What you need to do: Copy out lines with the word "screenshot" from the material that follows.
+++ Information supplied +++
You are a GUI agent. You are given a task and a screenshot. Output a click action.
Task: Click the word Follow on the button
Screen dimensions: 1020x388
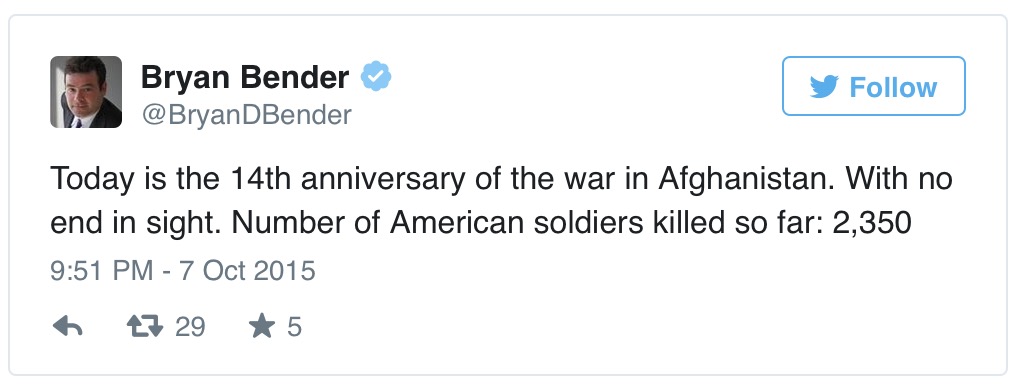(893, 87)
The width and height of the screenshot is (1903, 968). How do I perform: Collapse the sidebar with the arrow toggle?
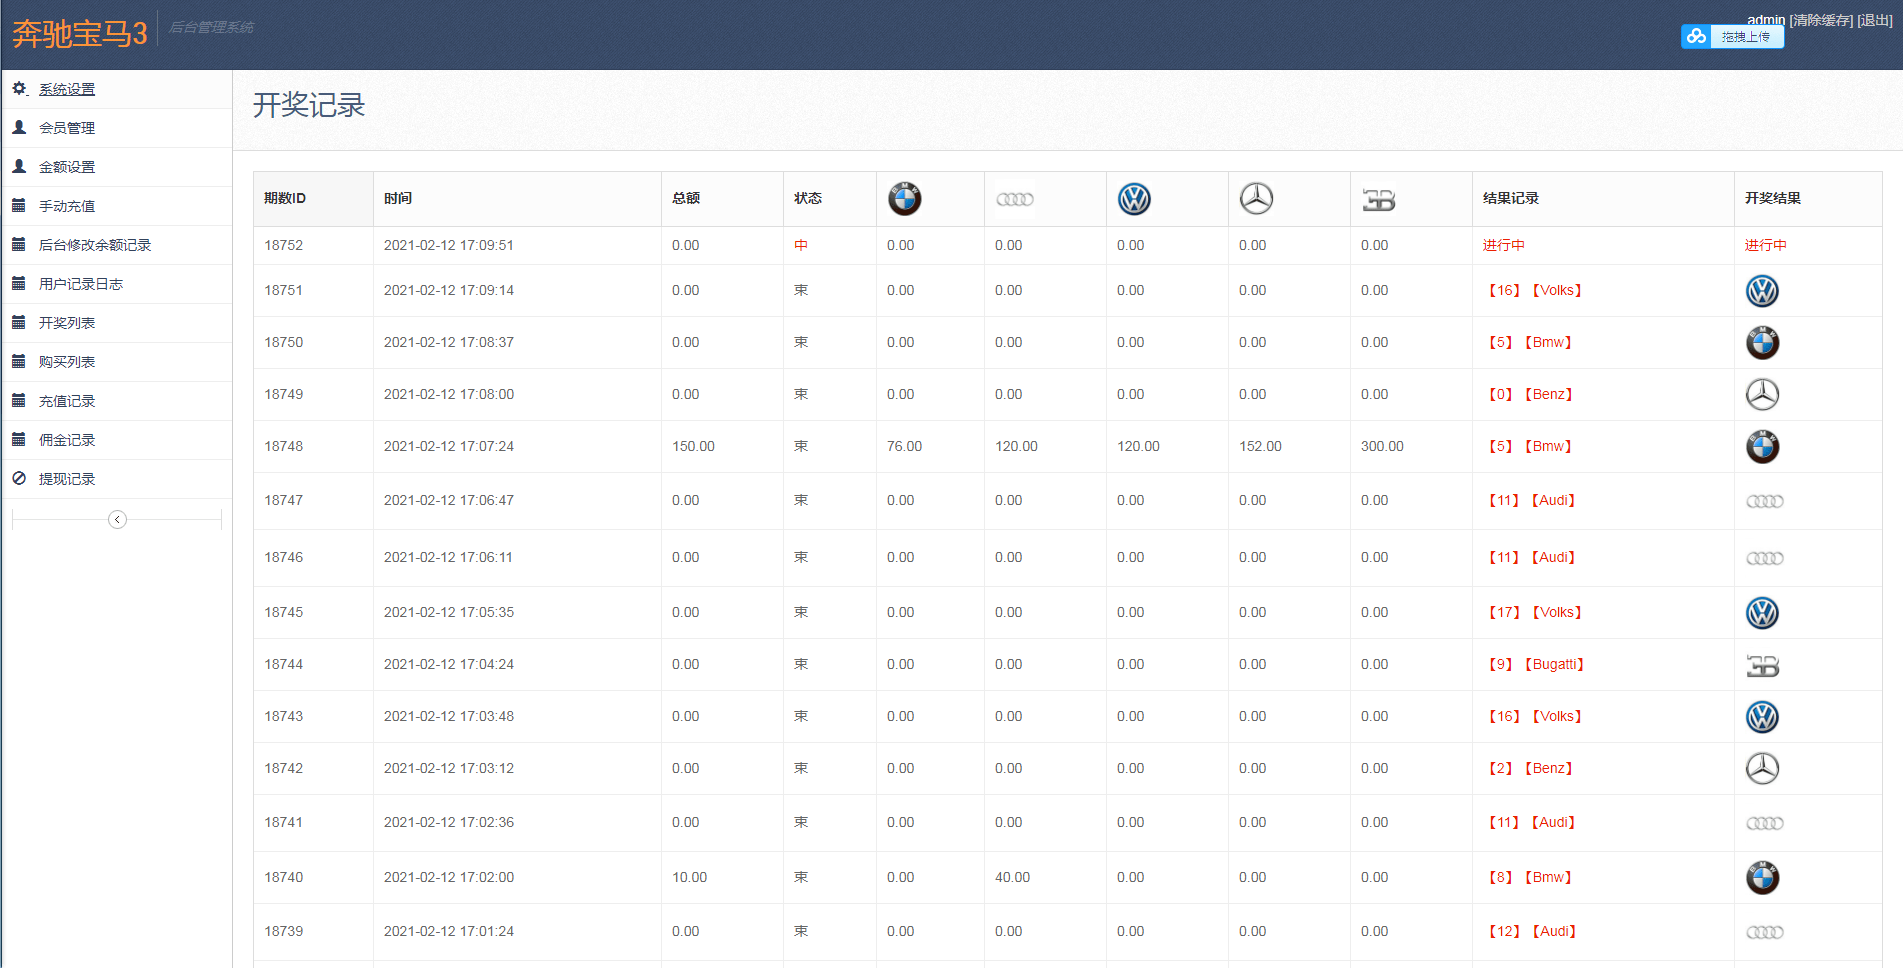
+++
Written solution:
You are a GUI agent. You are given a task and a screenshot. Output a click action.
The width and height of the screenshot is (1903, 968). How do I perform: Collapse the sidebar with the arrow toggle?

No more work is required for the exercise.